In the Occupy movement, if we listen and attend to the voices of the people, we hear diverse voices crying out for a different way of living, a different way of being in the world that values every voice, liberates every voice, and joins every voice in the common work of mutual uplift, healing, and new life.

Both the Occupy movement through this practice and the Vatican through its recent statement on global financial reform compel us to reflect on the need for a contemplative orientation that listens and embodies the cries of the oppressed, and their cries for freedom, for work, for liberation, and for new life in God.

Advent calls us to the spiritual labor of waiting and listening to each other, to those who are in any way oppressed, and to our deepest longings for love, connection, new life, and God.

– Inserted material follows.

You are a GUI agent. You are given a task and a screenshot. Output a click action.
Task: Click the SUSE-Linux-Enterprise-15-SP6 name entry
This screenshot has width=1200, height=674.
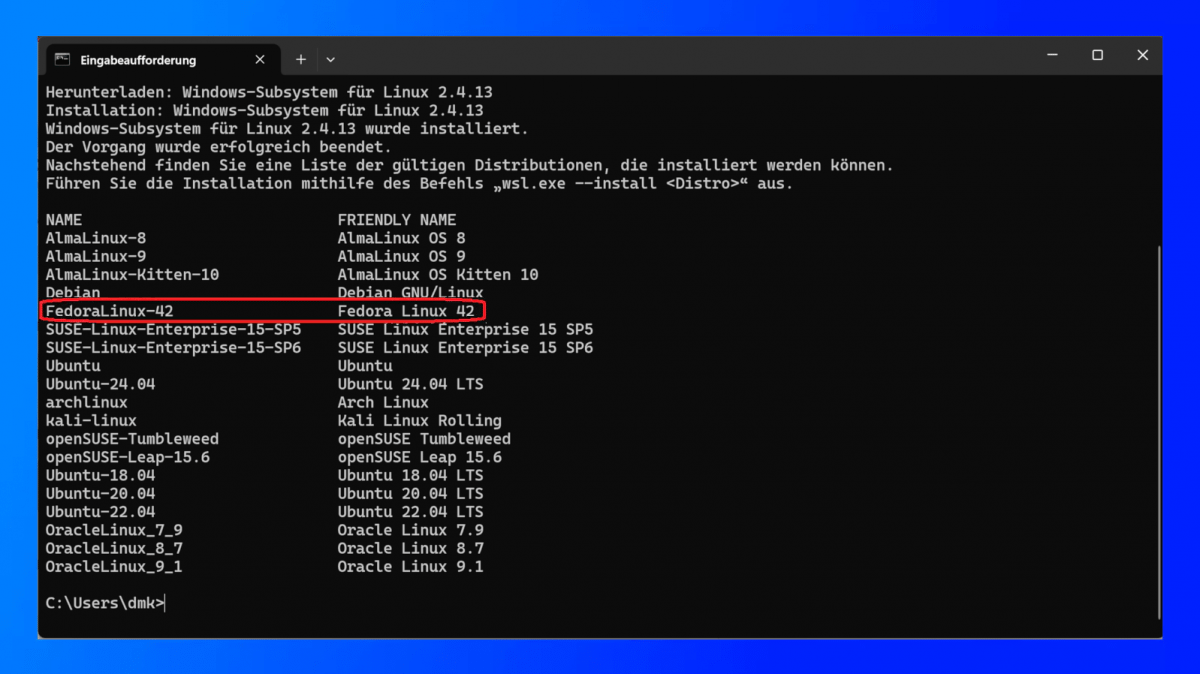173,348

Yet such waiting as re-orientation to the truly good is no easy task, for it demands “anguish and suffering,” as the Pontifical Council for Justice and Peace puts it, as we struggle for love and justice in the midst of societal sinfulness and decline.[2]

This spiritual labor of waiting and listening, I suggest, invites people of faith to open ourselves to our shared vulnerability with all people and to our loss of meaning and empty imagination in the midst of societal moral and spiritual decline.

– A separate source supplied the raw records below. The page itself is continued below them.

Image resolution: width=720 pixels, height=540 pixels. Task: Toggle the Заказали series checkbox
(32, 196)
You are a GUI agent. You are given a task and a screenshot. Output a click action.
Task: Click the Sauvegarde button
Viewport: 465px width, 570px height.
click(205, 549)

Precisely at this seeming “deadendness,” abandonment, and emptiness, I wonder if God might be calling us to experience transformed desire, personally and collectively, for new vision, love, courage, and hope that renews life across the face of the earth. Might there be a miracle of transformation in the midst of emptiness and poverty?

As the contemplative Constance FitzGerald suggests, the miracle is that contemplative cries from people and the earth are “no longer silent and invisible, but rather prophetic and revolutionary.”[3]

This is where the Occupy movement and the Vatican most closely converge. Both call us to wait and listen. If we attend and listen to the groans within ourselves, from peoples everywhere, and the from the earth, we may yet hear the cry of new life and a new creation. When will we groan with all peoples and the earth for God? In waiting and listening to these groans, may we find the Spirit yearning within us for the manger where the revolution of hope and love is born.

[1] Pontifical Council for Justice and Peace, “Toward Reforming the International Financial and Monetary Systems in the Context of Global Public Authority,” in Origins: Catholic Documentary Service (Vol 41, Number 22, November 3, 2011), p. 349.

[2] Ibid.

[3] Constance FitzGerald, OCD, “The Desire for God and the Transformative Power of Contemplation,” in Mary Heather MacKinnon, Moni McIntyre, and Mary Ellen Sheehan, ed., Light Burdens Heavy Blessings: Challenges of Church and Culture in a Post Vatican II Era. Quincy, Illinois: Franciscan Press, (2000): 203-222, here 208.